Un bracelet, mille histoires

Un bracelet, mille histoires

Un trottoir sale sous mes pieds, je marche dans le noir, je fonce prendre le prochain tramway, il est minuit, trente minutes de trajet, un wagon presque plein, la musique à fond dans mes écouteurs, je suis debout, des va-et-vient, des gens trempés, d’autres bourrés et des regards qui se croisent indifférents.

Ma main sur les barres, j’essaye de m’agripper autant que possible pour ne pas perdre mon équilibre. Deux dames observent attentivement mon bracelet rouge qui a jauni au fil des années, la vapeur qui sort de ma bouche congelée se condense immédiatement en myriades de petites gouttelettes sur les vitres des deux côtés, sur cette buée j’ai envie d’écrire « liberté ».

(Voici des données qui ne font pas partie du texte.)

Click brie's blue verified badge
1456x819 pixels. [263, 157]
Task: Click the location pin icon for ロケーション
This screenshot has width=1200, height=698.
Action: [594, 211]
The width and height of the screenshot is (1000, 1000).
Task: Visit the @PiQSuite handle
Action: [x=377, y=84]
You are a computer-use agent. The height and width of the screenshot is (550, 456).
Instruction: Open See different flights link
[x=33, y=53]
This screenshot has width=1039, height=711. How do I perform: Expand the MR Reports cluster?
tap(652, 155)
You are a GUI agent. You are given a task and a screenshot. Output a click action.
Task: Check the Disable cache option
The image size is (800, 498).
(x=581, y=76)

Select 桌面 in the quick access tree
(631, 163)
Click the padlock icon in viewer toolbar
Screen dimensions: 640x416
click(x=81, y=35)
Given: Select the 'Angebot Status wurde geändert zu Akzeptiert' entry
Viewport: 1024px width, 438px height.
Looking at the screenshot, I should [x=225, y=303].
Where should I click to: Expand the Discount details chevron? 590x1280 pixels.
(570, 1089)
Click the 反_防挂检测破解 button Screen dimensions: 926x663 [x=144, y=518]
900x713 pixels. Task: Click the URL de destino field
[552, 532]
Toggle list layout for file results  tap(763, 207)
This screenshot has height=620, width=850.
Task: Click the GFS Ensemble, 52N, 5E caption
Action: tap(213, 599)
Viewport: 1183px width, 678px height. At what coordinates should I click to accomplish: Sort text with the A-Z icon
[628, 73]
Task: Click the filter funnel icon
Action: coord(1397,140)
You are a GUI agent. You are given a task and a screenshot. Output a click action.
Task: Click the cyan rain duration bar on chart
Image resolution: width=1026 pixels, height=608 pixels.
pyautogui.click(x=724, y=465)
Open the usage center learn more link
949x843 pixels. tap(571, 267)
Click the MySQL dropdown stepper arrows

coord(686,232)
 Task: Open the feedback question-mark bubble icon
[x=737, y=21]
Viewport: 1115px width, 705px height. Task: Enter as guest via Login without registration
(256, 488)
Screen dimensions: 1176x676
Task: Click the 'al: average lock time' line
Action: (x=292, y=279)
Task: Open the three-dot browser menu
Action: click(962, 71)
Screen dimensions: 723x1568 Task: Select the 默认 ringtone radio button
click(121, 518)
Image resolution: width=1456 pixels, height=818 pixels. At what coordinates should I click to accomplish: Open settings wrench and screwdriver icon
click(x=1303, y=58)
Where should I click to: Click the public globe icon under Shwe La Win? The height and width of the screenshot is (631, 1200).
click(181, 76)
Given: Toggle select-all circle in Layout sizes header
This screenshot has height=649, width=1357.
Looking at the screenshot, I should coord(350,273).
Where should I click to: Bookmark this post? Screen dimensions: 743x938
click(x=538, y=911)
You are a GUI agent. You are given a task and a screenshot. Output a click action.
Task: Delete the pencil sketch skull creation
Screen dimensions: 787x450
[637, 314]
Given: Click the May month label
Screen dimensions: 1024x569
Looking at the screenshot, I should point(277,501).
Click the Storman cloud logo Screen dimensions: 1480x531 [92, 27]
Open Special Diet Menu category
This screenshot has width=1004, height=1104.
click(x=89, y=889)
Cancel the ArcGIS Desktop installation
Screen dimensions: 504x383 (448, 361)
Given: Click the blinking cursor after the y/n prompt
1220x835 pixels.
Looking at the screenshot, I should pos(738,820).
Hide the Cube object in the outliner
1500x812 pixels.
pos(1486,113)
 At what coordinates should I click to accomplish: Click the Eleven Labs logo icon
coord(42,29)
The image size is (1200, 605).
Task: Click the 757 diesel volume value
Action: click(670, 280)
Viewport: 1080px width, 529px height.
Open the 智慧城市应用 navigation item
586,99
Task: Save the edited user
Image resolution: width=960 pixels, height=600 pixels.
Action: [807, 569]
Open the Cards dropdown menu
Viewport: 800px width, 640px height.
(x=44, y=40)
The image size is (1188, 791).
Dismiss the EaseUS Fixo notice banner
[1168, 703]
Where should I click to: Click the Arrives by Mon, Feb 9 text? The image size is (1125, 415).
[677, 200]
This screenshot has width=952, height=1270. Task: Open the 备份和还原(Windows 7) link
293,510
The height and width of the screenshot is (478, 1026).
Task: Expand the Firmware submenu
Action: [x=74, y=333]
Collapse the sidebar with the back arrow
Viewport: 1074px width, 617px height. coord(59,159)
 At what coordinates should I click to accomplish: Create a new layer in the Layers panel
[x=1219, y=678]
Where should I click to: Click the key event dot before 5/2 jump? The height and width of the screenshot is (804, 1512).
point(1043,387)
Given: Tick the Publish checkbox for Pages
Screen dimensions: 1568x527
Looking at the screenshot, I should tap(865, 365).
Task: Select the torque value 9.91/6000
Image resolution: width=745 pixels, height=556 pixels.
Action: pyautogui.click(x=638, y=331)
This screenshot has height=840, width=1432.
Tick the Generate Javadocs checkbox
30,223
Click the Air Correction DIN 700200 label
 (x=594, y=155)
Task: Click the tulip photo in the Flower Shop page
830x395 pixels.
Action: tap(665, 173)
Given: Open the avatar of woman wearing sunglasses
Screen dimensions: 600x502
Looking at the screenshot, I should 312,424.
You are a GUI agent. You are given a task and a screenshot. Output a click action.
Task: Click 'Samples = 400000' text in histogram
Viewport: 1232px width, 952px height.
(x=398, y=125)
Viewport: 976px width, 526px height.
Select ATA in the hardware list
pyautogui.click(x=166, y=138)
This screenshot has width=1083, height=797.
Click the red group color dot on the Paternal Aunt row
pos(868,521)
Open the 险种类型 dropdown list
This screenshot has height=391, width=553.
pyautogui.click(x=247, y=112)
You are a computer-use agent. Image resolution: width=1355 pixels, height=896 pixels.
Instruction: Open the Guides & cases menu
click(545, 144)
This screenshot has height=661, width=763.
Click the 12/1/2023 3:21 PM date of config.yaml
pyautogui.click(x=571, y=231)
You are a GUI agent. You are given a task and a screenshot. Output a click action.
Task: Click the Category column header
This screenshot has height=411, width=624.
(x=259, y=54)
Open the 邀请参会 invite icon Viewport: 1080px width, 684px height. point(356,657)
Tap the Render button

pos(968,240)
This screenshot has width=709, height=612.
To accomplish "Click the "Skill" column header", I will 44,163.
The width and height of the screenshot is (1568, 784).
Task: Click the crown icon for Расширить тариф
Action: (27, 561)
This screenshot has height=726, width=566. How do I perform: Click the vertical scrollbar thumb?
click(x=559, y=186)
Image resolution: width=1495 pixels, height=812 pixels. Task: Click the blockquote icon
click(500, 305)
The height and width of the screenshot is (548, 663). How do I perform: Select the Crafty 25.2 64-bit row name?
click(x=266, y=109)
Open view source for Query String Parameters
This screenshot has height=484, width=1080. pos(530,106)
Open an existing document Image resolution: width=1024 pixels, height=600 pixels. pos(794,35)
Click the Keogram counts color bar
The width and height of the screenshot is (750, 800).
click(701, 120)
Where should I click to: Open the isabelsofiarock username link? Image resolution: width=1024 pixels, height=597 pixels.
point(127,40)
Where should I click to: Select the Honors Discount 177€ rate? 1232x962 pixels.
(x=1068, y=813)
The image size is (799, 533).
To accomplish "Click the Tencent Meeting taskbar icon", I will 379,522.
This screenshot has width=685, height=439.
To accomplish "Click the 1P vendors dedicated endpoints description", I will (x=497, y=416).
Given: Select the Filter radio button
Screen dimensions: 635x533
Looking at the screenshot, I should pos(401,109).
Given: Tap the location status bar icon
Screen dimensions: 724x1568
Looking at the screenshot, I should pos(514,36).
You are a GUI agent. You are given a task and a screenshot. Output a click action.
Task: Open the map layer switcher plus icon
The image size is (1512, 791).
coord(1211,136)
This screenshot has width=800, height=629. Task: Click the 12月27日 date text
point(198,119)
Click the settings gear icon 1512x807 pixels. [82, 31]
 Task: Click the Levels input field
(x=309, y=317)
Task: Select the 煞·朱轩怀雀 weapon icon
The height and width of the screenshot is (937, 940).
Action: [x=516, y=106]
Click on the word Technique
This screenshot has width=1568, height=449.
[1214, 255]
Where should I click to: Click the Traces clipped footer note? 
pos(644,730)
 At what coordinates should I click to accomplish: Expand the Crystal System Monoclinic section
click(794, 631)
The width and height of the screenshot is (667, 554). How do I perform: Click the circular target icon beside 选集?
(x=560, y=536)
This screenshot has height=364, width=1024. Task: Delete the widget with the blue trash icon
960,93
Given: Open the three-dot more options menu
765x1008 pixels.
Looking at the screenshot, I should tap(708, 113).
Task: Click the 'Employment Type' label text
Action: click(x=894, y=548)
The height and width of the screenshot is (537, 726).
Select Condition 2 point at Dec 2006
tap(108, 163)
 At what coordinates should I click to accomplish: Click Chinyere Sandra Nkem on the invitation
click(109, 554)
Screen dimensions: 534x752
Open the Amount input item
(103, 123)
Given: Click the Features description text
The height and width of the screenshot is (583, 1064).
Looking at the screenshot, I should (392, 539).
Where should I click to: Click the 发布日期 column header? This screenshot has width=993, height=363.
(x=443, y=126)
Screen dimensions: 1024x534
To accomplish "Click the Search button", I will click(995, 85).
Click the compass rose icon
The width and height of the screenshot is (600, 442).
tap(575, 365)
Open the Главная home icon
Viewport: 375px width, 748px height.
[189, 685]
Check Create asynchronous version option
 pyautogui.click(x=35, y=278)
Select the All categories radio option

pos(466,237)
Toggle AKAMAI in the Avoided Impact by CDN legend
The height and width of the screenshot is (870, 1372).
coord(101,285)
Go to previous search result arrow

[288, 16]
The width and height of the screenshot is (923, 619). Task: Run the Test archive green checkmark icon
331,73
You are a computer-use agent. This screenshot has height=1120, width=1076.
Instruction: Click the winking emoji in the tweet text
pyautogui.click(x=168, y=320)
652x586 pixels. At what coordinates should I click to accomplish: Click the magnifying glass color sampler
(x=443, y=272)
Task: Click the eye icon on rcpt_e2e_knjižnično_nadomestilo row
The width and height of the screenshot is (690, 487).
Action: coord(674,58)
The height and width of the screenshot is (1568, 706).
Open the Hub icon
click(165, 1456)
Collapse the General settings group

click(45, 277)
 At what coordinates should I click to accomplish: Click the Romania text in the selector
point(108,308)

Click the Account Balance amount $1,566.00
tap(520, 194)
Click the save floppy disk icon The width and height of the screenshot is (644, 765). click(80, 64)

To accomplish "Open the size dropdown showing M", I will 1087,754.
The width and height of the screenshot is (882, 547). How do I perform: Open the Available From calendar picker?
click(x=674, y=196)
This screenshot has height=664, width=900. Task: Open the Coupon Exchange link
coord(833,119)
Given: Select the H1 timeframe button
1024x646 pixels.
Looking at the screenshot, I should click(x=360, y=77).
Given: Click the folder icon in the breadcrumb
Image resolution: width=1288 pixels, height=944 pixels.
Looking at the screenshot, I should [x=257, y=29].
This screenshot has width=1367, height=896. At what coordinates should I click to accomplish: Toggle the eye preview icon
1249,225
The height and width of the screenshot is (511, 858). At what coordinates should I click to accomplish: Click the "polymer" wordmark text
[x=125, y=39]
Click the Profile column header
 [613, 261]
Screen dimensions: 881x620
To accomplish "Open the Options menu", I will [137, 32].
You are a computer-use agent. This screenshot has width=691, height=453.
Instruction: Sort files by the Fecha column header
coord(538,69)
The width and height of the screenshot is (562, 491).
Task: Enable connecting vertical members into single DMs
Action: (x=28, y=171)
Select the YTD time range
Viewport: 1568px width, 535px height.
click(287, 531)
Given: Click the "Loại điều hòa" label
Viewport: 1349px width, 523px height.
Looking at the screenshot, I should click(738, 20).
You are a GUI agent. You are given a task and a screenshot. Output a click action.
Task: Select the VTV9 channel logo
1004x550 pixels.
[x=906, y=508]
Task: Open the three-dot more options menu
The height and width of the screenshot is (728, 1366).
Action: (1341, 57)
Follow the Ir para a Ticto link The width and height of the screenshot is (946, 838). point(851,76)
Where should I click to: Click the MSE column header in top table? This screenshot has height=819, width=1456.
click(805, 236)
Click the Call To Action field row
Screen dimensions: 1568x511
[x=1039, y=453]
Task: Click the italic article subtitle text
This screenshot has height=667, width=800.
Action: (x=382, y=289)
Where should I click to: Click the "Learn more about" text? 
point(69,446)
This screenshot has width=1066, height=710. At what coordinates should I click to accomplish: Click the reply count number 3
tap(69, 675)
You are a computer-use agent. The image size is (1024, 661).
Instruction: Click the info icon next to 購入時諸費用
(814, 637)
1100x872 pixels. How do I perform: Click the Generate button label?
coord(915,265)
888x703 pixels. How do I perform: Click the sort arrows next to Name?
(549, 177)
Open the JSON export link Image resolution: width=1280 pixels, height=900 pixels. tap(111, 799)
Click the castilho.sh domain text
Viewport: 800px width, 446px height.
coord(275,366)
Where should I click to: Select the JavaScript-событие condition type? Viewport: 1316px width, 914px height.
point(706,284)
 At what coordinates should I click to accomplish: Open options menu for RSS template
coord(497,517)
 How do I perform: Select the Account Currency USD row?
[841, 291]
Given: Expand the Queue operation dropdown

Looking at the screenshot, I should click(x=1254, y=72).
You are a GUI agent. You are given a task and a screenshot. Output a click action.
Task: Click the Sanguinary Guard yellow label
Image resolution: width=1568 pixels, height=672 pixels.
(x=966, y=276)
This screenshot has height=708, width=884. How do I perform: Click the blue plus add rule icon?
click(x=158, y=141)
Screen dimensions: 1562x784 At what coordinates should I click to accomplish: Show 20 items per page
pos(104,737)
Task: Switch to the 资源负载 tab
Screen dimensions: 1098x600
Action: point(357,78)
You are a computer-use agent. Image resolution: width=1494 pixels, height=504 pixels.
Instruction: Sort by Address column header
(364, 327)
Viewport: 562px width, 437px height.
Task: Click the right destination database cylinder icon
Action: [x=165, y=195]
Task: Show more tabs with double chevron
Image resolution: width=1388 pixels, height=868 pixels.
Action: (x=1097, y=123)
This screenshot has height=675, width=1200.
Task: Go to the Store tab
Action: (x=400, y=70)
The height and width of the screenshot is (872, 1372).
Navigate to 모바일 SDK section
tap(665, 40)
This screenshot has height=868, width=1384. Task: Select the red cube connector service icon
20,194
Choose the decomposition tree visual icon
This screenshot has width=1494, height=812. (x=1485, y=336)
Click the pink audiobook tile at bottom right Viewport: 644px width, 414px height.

La chaleur monte dans ce wagon, j’arrête ma musique, je commence à entendre des gens parler de randonnée, d’élection, de pandémie, d’apéro, de voyage, d’amis et de famille. Pressé pour ne pas que les portes se ferment, un jeune homme me bouscule puis se retourne pour me dire « je m’excuse », lui aussi il regarde mon bracelet quelques secondes avant de se retourner vers sa bien-aimée.

Attention, excusez-moi, merci, pardon, je vous en prie, salut, désolé, bonne soirée… Parmi tous ces mots qu’on entend dans les transports publics en France, soudainement, un « regarde son bracelet » raisonne dans mes oreilles. Ce n’était autre que le mien, un vieux bracelet rouge avec une écriture arabe dessus.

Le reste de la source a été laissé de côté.